Why Games?

June 8, 2016

I’m sure some of you out there, some of you who are friends and some of you who are not, are looking at the kind of person I am and wondering why games are so important to me. Not just a hobby I’m invested in, not just a cultural zeitgeist I count myself a part of, but something that I think represents and important philosophical and emotional technology to humanity. A very important element of culture that, I think, is currently being treated like no more than a toy. Games, I believe, are the cousin of narrative and storytelling that teach us empathy from the opposite direction. They inform our mechanisms for understanding empathy. Rules allow us to step into another person’s life and understand their motivations because the mechanisms tell us what we can and cannot do – that is, what decisions we would never make and which we would always make if we were the person we’re playing as.

To explain why in detail, come with me while I explore the very idea of what a game can be with you.

Games have been a part of the human condition for as long as we have evidence. I mean this in two ways; one, we’ve used mechanical structures to tell stories in particular ways (such as rituals to honor gods or spirits), and two, we’ve used dice, boards, game pieces, and rules to enjoy ourselves since as far ago as at least 2,600 BCE. Those early games, like Senet, were race games for the most part. Racing toward, usually, a good afterlife. In this fashion, the oldest games have both been about a religious teaching; one is a set of rules on how to honor the spirits that control life properly, and the other is a harmless system that allows us to make mistakes while learning those rules. Games, from this perspective, have been as sacred as storytelling for humanity. Games allow us to learn how to be better people without punishing us when we fail.

In modern America, we have a few divergent opinions about games though.

The first largely held point of view about “games” is rooted in the board games of the American consumer boom of the 50s and 60s. These are the decades where Monopoly, Operation, Scrabble, and Clue became staples in the American experience. Those same board games can be attributed to a modern perception of board games being tiring, random affairs or tests of dexterity with little pay off other than frustrating friends. They’re games that are meant purely to be diversions and do not really respect the players in most cases. Some few, like Scrabble, have international competitions that rely on player skill but they are not the example of most board games that inform the American “background radiation” opinion on board games.

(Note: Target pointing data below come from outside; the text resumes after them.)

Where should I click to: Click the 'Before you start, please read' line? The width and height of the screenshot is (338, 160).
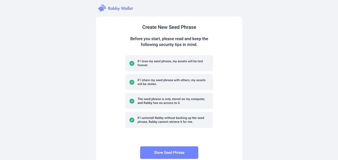click(169, 39)
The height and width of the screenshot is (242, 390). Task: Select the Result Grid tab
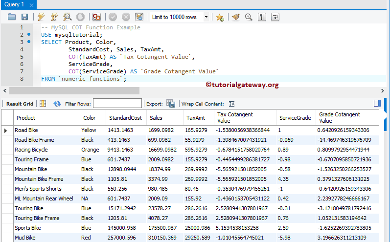[x=20, y=104]
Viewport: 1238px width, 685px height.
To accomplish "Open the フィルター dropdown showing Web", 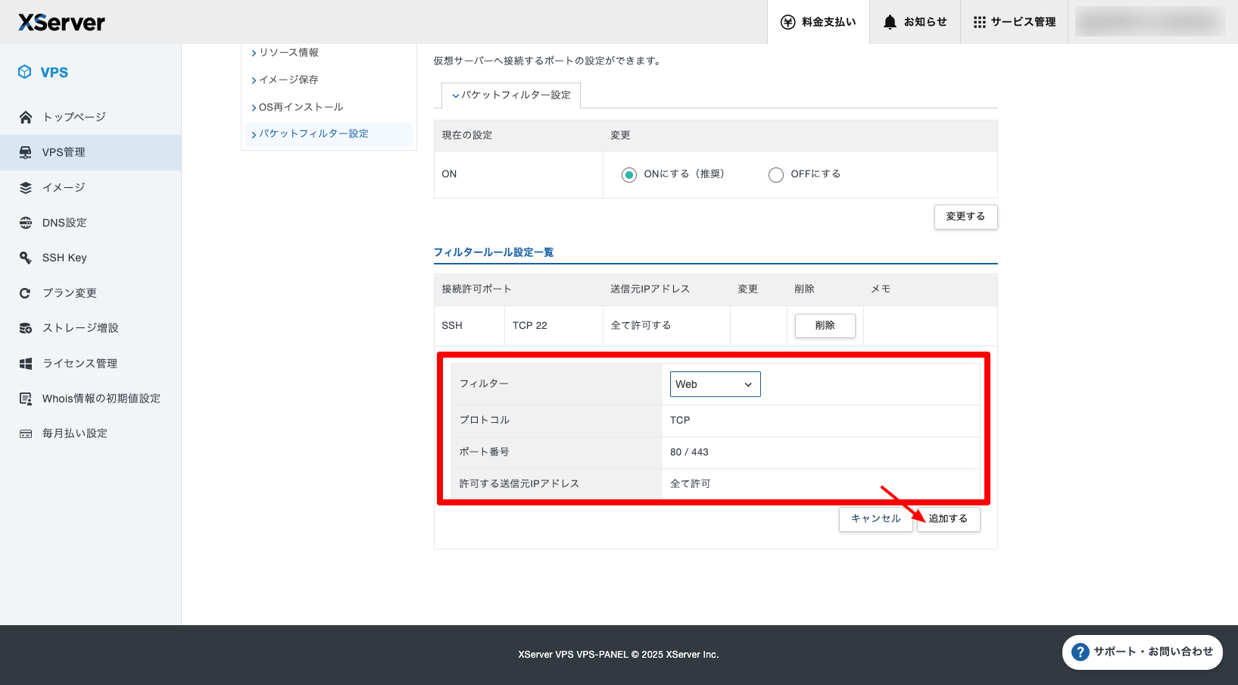I will tap(715, 384).
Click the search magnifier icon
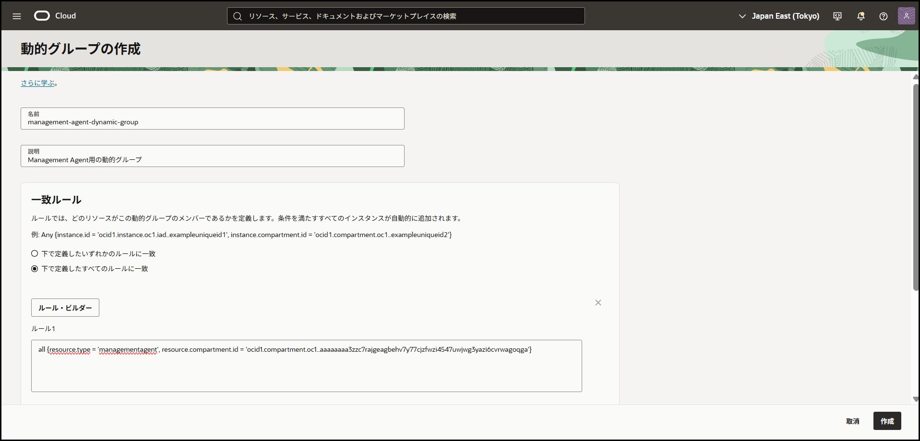The width and height of the screenshot is (920, 441). click(237, 16)
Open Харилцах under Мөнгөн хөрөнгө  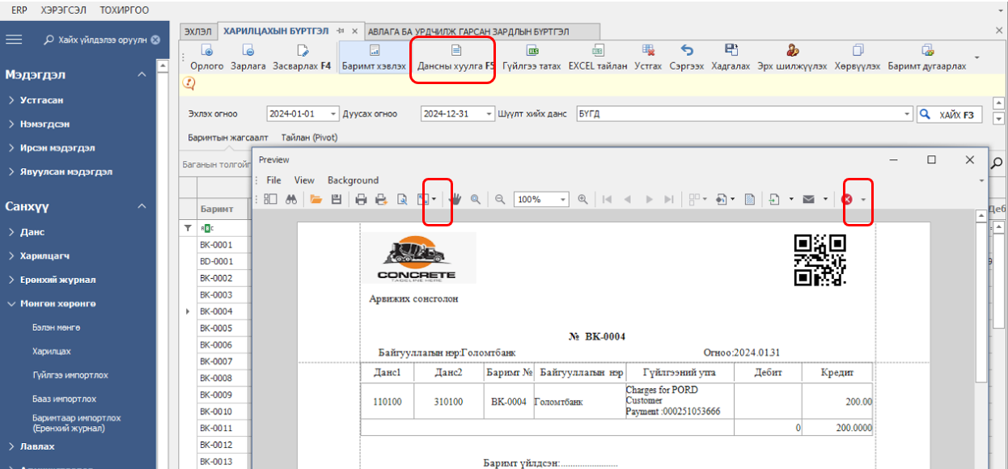click(x=51, y=352)
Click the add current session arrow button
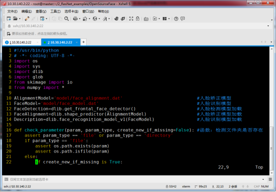Screen dimensions: 276x192 pos(8,34)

The second, an opinion born near when I was, is that “games” now refers to video games almost absolutely. These are the mechanical, toy-market driven diversions for children. Games being a fancy version of toy soldiers or dolls that are meant only to entertain privileged children until they have responsibilities. As if the crass consumerism that drove board games when these people were children are what drives video games through to this day.

The third is the kind of modern consumerist opinion. Games are just diversions, but they can be driving, entertaining diversions. This is the root of not only Call of Duty fans but also fans of basketball and football the world over. Games don’t have anything important to teach us, necessarily, by themselves but they can inspire things like sportsmanship, companionship, and glory. These games, though, are still not really important. They’re “just” games.

The next that, I think, is most prevalent is the polar opposite of all of these. It’s a view that games are so important that they can warp the minds of those that play them. This is the rooted opinion of both crusaders against tabletop RPGs like Dungeons and Dragons but also laws against the sale of “violent” games to minors. Both of these ideas believe that the simple act of representation in a game (such as pushing a button to fire a gun, or describing the use of magic) are exactly like the represented idea to the brain, thus encouraging the use of guns or magic in real life. The (obvious) fallacy to this, especially the laws versus the extensive scientific literature on this not being the case vis a vis violence, pushes the above dismissive opinions of games as toys.

Personally, I’m part of a growing force of one last opinion-holders; games as transformational storytelling. We’re the people that see the lessons within games themselves. We’re the people who have increasingly pointed out that football is mock-warfare, that Settlers of Catan teaches resource management, and that Monopoly isn’t fun because it was never supposed to be. We insist that there are important lessons that can be learned through the act of playing, and that games aren’t about having fun, they’re about telling a story through rules. Stories that can teach us things, help us feel emotions, or simply be the equivalent to a popcorn movie or a trashy novel.

Games, in my opinion, are the best way to teach empathy. Everyone’s life has rules. Whether we’re the architect of a great wonder, the owner of a railroad just starting in the American West, a college student from a middle class background, or a recently disabled homeless man struggling to live on the street of a suburb. Each of these lives has decisions that can be weighted with pros and cons, based on the context of their environment and their experiences. When you can take these decisions, put them in a structured environment, and provide the rules before hand, you have a game that can teach these experiences. While no single game, much like how no single story, can tell the experience of any group of people or any single event in history, a game provides a unique method of telling stories that normal narratives cannot accomplish. What it does, in essence, is force us to understand the mind of someone else by restricting both our decisions and our experiences to the mechanics and the rules.

So why games? Because games tell stories, and I adore telling stories.